During the Crimean War (1853–1856), English and French troops, including many Swiss mercenaries, were stationed near Sebastopol, which was heavily defended by Fort Malakoff. General Aimable Pélissier ordered the construction of zigzag trenches to provide safe passage to the fort under Russian artillery fire. Legend has it that during this time, soldiers would fry slices of cheese in a pan or warm them over a campfire. However, the daily rations of the soldiers of the Swiss Legion did not include cheese and no written source has confirmed the legend.

After an eleven-month siege, the fort was taken in September 1855 and its capture led to the fall of Sevastopol and the Treaty of Paris on March 30, 1856. According to oral tradition, on returning home, many Swiss from Geneva and the La Côte would occasionally gather to taste slices of cheese fried in a pan in butter, accompanied by bread and many pitchers of white wine. In memory of the assaults on the famous Sebastopol tower, this famous cheese-based dish was named after the fort and called malakoff.

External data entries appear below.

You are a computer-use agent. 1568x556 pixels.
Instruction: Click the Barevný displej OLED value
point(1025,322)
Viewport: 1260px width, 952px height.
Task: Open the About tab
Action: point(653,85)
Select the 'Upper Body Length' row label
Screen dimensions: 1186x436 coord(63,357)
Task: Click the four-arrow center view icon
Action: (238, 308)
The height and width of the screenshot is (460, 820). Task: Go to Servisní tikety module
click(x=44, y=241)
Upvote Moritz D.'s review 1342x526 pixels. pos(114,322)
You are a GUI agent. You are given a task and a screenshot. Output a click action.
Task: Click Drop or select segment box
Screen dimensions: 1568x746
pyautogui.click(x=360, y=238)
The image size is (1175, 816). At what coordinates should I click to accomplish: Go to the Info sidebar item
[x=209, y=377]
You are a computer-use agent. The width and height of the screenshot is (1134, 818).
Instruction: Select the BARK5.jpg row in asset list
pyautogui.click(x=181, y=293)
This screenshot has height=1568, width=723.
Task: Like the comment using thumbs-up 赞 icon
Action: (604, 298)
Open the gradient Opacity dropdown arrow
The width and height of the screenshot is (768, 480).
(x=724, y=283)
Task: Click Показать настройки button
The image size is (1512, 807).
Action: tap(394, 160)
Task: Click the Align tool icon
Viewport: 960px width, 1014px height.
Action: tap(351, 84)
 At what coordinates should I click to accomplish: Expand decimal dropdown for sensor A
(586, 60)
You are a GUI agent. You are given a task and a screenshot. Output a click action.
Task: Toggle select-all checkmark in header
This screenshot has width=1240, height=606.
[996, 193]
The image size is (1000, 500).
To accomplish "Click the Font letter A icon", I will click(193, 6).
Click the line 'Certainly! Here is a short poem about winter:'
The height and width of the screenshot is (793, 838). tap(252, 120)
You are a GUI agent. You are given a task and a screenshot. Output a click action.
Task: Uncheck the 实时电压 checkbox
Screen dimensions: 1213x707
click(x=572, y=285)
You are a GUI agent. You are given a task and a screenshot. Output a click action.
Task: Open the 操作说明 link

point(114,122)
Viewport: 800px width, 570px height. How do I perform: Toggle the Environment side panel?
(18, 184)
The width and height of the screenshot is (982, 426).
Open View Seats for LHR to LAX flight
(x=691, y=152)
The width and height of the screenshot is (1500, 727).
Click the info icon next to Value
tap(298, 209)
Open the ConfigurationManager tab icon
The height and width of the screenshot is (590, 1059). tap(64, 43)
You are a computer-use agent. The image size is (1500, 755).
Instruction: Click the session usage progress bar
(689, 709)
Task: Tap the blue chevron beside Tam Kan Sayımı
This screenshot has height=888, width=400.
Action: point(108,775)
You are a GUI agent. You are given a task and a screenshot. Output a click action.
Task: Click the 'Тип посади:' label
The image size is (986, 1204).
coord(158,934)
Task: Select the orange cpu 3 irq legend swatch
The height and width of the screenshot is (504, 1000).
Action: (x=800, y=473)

The modern malakoff recipe originated between 1880 and 1891 when Jules and Ida Larpin, a young couple from Bursins, were employed by Prince Napoléon-Jérôme Bonaparte his Prangins villa. Napoleon was hosting a reception attended by veterans of the Crimean War when Mrs. Larpin, always on the lookout for novelty in the culinary arts and at the request of the prince who wanted to honor his guests, served as a starter an adapted version of malakoffs in the form of a slice of cheese coated with pastry, fried and cooked in butter.

==Serving==
Malakoffs are sometimes served as an hors d'oeuvre. Traditionally, malakoff was served in the form of sticks while Vinzel beignets were more like balls of grated cheese on bread and then fried, but the distinction has become less clear in recent years, with many establishments now serving spherical malakoffs.